Elevated blood pressure, heart rate and body temperature in mice lacking the XLαs protein of the Gnas locus is due to increased sympathetic tone

Abstract

Imbalances of energy homeostasis are often associated with cardiovascular complications. Previous work has shown that Gnasxl-deficient mice have a lean and hypermetabolic phenotype, with increased sympathetic stimulation of adipose tissue. The Gnasxl transcript from the imprinted Gnas locus encodes the trimeric G-protein subunit XLαs, which is expressed in brain regions that regulate energy homeostasis and sympathetic nervous system (SNS) activity.

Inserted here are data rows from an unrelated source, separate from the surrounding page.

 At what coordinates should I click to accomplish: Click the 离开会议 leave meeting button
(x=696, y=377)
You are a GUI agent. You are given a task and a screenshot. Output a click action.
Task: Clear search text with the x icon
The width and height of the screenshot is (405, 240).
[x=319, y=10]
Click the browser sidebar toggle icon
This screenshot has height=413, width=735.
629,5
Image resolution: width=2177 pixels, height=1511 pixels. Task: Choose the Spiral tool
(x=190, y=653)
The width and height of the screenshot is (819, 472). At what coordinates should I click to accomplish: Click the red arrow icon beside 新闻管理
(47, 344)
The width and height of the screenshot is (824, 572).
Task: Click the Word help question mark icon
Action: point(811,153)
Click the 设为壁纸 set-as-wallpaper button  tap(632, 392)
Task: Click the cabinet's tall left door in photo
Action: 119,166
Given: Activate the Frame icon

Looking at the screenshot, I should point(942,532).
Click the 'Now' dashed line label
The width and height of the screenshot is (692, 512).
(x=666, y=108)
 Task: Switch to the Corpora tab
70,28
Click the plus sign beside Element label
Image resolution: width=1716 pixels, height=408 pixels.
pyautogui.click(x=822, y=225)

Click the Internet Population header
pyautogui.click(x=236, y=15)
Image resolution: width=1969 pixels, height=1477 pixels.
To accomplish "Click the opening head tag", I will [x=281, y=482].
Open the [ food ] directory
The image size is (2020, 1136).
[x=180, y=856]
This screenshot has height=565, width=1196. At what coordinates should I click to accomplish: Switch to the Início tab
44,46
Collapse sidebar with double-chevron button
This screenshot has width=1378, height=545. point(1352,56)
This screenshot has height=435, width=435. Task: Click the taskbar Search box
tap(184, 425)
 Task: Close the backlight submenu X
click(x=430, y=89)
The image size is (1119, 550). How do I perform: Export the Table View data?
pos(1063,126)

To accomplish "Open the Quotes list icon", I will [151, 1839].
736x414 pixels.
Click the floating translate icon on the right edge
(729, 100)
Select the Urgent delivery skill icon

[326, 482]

To determine whether Gnasxl knock-out (KO) mice display additional SNS-related phenotypes, we have now investigated the cardiovascular system. The Gnasxl KO mice were ∼20 mmHg hypertensive in comparison to wild-type (WT) littermates (P ≤ 0.05) and hypersensitive to the sympatholytic drug reserpine. Using telemetry, we detected an increased waking heart rate in conscious KOs (630 ± 10 versus 584 ± 12 beats min(-1), KO versus WT, P ≤ 0.05). Body temperature was also elevated (38.1 ± 0.3 versus 36.9 ± 0.4°C, KO versus WT, P ≤ 0.05). To investigate autonomic nervous system influences, we used heart rate variability analyses. We empirically defined frequency power bands using atropine and reserpine and verified high-frequency (HF) power and low-frequency (LF) LF/HF power ratio to be indicators of parasympathetic and sympathetic activity, respectively. The LF/HF power ratio was greater in KOs and more sensitive to reserpine than in WTs, consistent with elevated SNS activity. In contrast, atropine and exendin-4, a centrally acting agonist of the glucagon-like peptide-1 receptor, which influences cardiovascular physiology and metabolism, reduced HF power equally in both genotypes. This was associated with a greater increase in heart rate in KOs. Mild stress had a blunted effect on the LF/HF ratio in KOs consistent with elevated basal sympathetic activity. We conclude that XLαs is required for the inhibition of sympathetic outflow towards cardiovascular and metabolically relevant tissues.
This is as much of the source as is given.